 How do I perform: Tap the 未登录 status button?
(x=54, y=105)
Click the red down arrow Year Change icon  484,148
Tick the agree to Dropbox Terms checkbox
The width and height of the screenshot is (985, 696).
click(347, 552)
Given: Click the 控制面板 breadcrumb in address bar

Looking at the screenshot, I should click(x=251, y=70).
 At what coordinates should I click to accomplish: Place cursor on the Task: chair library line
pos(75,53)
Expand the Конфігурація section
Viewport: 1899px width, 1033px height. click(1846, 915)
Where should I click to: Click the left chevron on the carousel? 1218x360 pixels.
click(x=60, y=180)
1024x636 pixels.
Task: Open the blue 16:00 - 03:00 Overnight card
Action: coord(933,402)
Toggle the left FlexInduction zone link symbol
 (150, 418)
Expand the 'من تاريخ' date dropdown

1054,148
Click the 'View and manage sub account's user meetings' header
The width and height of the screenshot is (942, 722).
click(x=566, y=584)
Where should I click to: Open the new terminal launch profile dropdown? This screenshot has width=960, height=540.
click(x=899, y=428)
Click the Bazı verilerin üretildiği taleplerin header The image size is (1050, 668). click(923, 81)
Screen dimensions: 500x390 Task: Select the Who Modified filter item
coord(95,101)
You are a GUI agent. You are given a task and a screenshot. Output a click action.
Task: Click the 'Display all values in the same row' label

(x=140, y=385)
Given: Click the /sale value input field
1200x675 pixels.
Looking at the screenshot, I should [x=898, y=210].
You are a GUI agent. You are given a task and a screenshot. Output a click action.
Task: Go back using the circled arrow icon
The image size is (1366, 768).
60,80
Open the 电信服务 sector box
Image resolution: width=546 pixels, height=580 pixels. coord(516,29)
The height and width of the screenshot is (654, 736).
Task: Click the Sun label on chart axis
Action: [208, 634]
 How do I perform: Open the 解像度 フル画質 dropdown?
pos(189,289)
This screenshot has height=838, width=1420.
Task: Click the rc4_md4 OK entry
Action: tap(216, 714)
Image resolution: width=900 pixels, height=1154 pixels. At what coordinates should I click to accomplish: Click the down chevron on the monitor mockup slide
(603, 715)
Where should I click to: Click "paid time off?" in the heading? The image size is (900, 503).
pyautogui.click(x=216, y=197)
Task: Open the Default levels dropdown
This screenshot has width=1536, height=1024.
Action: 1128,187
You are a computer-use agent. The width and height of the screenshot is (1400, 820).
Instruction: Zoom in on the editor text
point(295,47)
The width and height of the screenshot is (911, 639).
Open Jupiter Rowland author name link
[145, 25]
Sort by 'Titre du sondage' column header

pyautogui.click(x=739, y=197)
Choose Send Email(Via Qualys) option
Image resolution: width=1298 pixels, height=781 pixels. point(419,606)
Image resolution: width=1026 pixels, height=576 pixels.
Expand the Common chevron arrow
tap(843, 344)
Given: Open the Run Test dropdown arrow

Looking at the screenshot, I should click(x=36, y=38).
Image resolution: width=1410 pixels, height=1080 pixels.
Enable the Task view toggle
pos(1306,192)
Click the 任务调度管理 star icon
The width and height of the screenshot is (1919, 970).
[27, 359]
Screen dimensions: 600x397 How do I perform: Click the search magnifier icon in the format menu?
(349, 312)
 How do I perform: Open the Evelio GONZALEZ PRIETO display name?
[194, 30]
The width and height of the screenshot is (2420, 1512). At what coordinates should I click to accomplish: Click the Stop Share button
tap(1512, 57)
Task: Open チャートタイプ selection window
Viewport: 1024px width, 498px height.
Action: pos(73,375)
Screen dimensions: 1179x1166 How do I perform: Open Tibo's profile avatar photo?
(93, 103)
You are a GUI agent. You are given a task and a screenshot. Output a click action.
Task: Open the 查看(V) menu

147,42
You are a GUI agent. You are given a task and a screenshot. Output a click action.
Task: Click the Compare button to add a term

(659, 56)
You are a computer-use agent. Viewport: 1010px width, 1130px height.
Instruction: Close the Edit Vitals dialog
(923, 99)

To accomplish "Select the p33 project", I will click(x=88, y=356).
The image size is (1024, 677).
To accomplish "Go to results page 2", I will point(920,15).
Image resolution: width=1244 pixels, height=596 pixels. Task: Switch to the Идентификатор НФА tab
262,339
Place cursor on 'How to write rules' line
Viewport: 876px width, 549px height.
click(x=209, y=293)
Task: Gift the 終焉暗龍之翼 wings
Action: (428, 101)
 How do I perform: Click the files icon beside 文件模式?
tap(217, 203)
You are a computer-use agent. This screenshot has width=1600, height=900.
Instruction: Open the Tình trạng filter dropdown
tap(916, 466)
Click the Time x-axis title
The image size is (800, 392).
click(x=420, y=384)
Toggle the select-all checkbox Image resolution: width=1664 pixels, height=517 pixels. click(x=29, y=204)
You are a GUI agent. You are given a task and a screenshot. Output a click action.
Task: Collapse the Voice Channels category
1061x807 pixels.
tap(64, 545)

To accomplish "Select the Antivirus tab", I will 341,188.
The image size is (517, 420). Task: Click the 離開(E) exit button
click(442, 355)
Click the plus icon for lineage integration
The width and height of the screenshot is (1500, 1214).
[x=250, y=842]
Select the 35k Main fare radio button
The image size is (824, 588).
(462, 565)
━━━━━━━━
_TRY IT:_ For each line in the data that holds the word "computer", copy the line.

_OUTPUT OF THE TASK:_
You are a computer-use agent. The width and height of the screenshot is (1400, 820).
You are a computer-use agent. Viewport: 1010px width, 1130px height.
You are a computer-use agent. This screenshot has width=1600, height=900.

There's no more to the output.